»Neoklassische Playmobil-Welt«
Herr Bank, Sie studieren VWL an der Uni Köln. Wie oft sprechen Sie in Lehrveranstaltungen über die Wirtschaftskrise?
Julian Bank: Es wird immer mal wieder als eine Art Feigenblatt erwähnt, nach dem Motto: Das wären aktuelle Fragen, das wäre interessant. Aber es bleibt im Konjunktiv. Die VWL ist komplex und methodisch anspruchsvoll, aber es gibt einfach eine grundsätzliche Blindheit für die reale Welt. Ausgangspunkt ist stattdessen meist die neoklassische Playmobil-Welt mit ihren vereinfachenden Annahmen. Es gibt in der Realität aber keine perfekten Märkte, es gibt keinen Homo Oeconomicus.

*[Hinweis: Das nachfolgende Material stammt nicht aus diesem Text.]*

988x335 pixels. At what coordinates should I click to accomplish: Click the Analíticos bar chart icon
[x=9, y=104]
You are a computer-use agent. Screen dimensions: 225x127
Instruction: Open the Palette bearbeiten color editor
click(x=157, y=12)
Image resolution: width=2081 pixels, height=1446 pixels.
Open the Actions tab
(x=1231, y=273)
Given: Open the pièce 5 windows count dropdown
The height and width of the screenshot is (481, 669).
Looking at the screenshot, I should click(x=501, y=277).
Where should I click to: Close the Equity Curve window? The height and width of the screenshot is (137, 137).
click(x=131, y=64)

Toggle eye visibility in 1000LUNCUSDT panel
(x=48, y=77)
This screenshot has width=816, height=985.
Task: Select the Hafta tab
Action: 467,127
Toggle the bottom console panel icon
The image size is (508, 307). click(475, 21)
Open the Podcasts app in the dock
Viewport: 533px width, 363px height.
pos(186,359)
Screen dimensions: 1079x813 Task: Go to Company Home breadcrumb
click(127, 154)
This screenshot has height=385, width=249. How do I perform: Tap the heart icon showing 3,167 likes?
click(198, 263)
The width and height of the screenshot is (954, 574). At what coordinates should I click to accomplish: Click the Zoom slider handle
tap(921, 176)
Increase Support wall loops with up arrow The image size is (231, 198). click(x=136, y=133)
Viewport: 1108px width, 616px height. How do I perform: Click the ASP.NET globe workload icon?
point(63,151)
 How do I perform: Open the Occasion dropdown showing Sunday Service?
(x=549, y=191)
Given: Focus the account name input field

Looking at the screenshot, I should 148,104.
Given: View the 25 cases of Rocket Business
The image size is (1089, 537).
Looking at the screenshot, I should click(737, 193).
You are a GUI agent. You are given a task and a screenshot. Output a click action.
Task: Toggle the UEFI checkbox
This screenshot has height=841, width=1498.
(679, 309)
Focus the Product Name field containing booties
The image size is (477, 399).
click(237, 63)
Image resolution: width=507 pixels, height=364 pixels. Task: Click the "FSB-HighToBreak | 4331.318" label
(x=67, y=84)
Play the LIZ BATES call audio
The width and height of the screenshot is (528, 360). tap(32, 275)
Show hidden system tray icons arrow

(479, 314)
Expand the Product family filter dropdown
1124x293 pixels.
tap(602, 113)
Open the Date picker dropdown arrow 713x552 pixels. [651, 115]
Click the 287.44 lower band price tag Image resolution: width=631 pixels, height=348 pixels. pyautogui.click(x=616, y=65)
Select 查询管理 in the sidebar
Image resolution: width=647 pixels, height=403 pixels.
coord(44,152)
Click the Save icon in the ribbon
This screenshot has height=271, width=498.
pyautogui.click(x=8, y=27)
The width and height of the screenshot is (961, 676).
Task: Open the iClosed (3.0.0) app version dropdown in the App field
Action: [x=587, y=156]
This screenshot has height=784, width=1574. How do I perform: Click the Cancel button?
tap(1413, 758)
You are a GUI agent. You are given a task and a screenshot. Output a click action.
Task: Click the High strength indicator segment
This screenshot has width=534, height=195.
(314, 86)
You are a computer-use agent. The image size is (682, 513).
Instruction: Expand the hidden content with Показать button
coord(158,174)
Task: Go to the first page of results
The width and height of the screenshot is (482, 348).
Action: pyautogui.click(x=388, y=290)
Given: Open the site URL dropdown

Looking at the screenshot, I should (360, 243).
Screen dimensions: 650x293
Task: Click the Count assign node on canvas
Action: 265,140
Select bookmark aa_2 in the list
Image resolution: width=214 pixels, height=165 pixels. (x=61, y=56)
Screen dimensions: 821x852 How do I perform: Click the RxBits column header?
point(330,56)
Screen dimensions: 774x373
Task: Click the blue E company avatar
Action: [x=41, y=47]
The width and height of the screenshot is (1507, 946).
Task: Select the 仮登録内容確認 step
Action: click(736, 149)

Julian Becker: Die VWL beharrt auf normativen Annahmen, die sie häufig nicht ausreichend offen legt, und entzieht sich so der gesellschaftlichen Debatte. Die spannenden Fragen werden heute eher von Soziologen, Politikwissenschaftlern oder Psychologen gestellt.
Eine zentrale Forderung des Offenen Briefs ist daher auch eine Öffnung der VWL gegenüber anderen Wissenschaften.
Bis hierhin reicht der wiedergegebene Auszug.